Hay momentos en los que el poder no se mide por lo que se dice, sino por la capacidad de callar a tiempo. La reciente afirmación del presidente Orsi, al señalar que el Premio Nobel de la Paz “hubiera sido mejor dejarlo desierto”, no es solo una frase desafortunada. Es un error de criterio, una muestra de cómo algunos confunden la ironía con la lucidez, y la ocurrencia con la responsabilidad.
¿Se creyó gracioso? ¿Irónico? Hay temas que deben tomarse con seriedad, y el de la paz es uno de ellos. No lo dijo en un café, entre amigos, donde uno puede permitirse un desatino y otro le responde “no digas disparates”. Lo dijo como presidente de la República, ante los micrófonos, representando a todo un país. Y cuando un presidente habla, su palabra no es un comentario más, es una señal que cruza fronteras y llega a todas partes del mundo, porque vivimos en tiempos de ultra conectividad internacional y velocidad a la hora de esparcir informaciones.
Ser presidente de un país no es solo administrar. Es representar, inspirar y cuidar el peso de cada frase que se emite, oralmente o por escrito. Porque las palabras de un jefe de Estado no se las lleva el viento, las recoge el mundo, las analiza y las convierte en reflejo de su nación.
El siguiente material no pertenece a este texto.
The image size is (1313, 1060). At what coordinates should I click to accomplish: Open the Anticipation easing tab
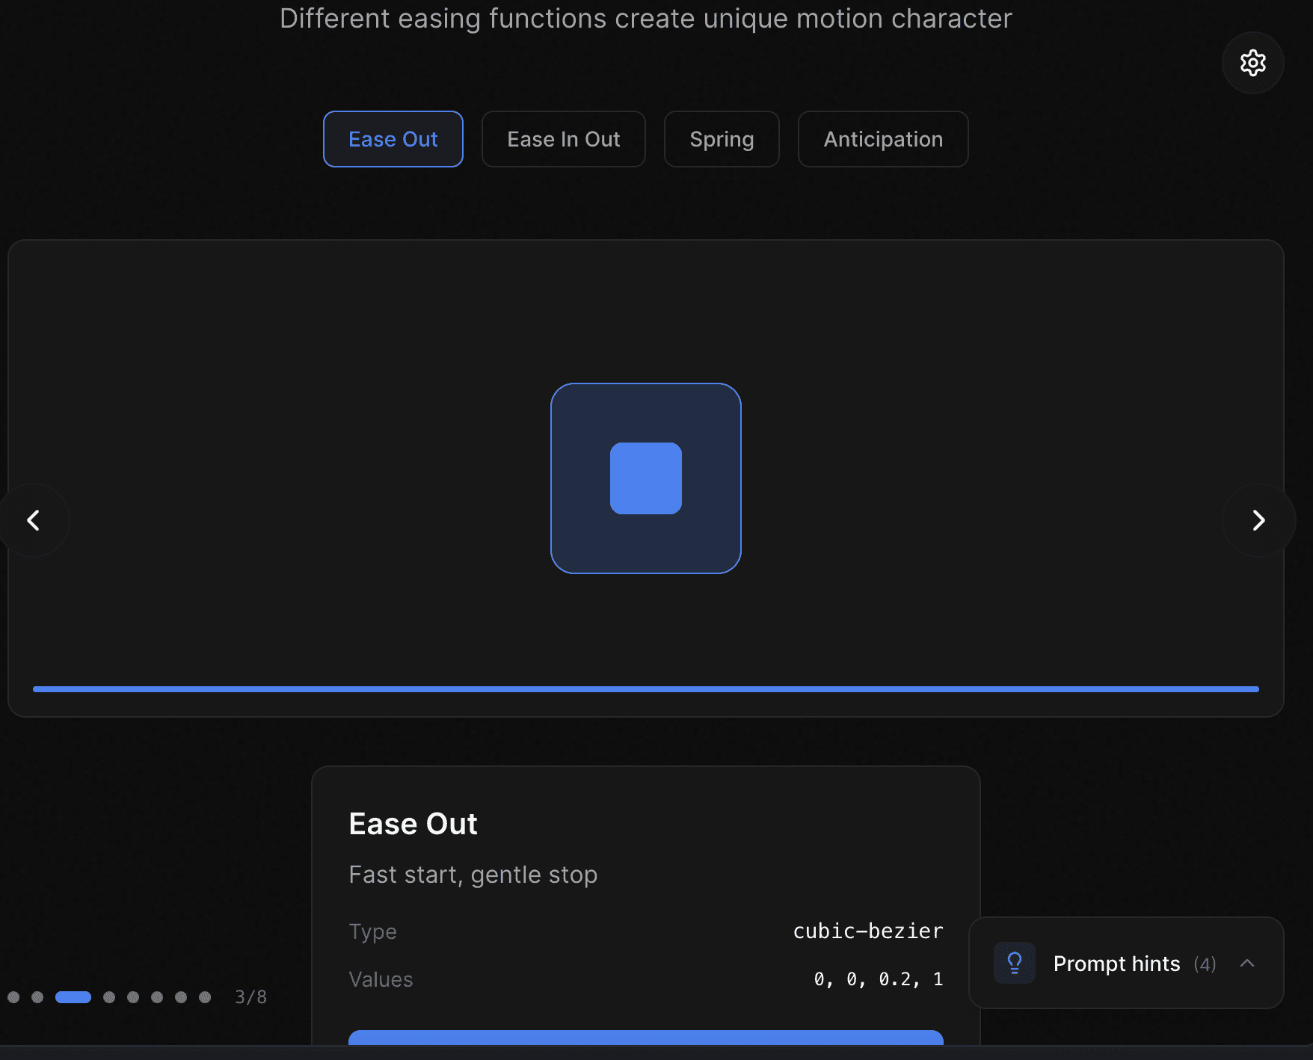883,139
Decir que el Nobel de la Paz debió quedar vacante es, en el fondo, desconocer que miles de hombres y mujeres, en distintos rincones del planeta, arriesgan su vida por defender la libertad y la justicia. Ellos no esperan premios. Esperan respeto, coherencia y empatía.
Esperan que quienes gobiernan entiendan que hay causas demasiado grandes como ser tomadas a la ligera.
El liderazgo -algo de vital importancia que el presidente de un país debería saber muy bien y tener siempre presente- no se demuestra opinando de todo. Se demuestra sabiendo cuándo pensar, cuándo escuchar y, sobre todo, cuándo callar.
En tiempos en que sobran declaraciones y faltan ejemplos, cada palabra dicha sin reflexión es una oportunidad perdida para construir respeto y unidad.
El país necesita líderes que eleven la conversación, no que la rebajen. Que comprendan que la prudencia no es cobardía, y que el respeto no es ingenuidad.
Hoy, más que nunca, necesitamos una política donde la serenidad sea virtud, y el silencio, cuando corresponde, una forma de sabiduría.